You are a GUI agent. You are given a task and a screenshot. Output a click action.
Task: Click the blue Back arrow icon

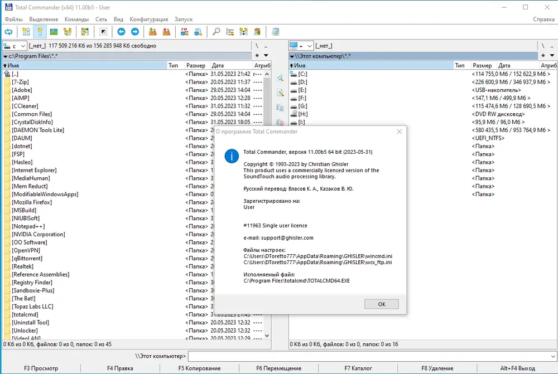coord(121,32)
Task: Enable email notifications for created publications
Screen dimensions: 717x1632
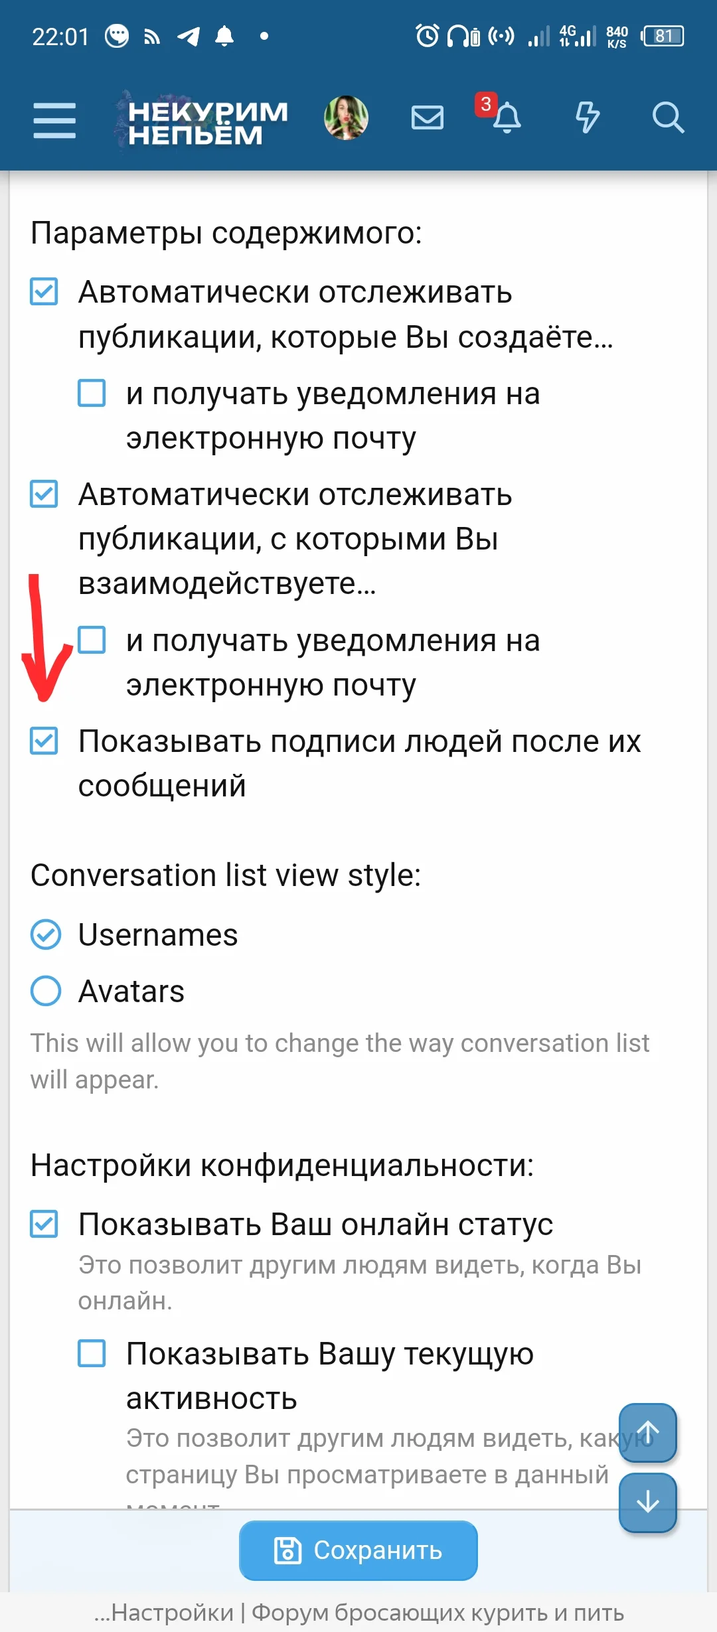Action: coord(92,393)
____
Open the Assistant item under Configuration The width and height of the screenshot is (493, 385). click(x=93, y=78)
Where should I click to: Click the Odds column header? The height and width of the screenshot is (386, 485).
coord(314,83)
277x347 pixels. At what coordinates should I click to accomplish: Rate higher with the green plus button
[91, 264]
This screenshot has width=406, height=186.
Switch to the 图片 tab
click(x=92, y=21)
____
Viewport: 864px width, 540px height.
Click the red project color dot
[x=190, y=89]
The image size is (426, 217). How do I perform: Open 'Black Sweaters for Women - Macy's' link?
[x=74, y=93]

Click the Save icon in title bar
____
▸ **What to work on**
Where the listing above reaches the line that contains "Click the red project color dot", start retyping, and finish with the line that contains "Click the Save icon in title bar"; reproduce those lines exactly and no others.

▸ **Exercise answer**
Click the red project color dot
[x=190, y=89]
The image size is (426, 217). How do I perform: Open 'Black Sweaters for Women - Macy's' link?
[x=74, y=93]

Click the Save icon in title bar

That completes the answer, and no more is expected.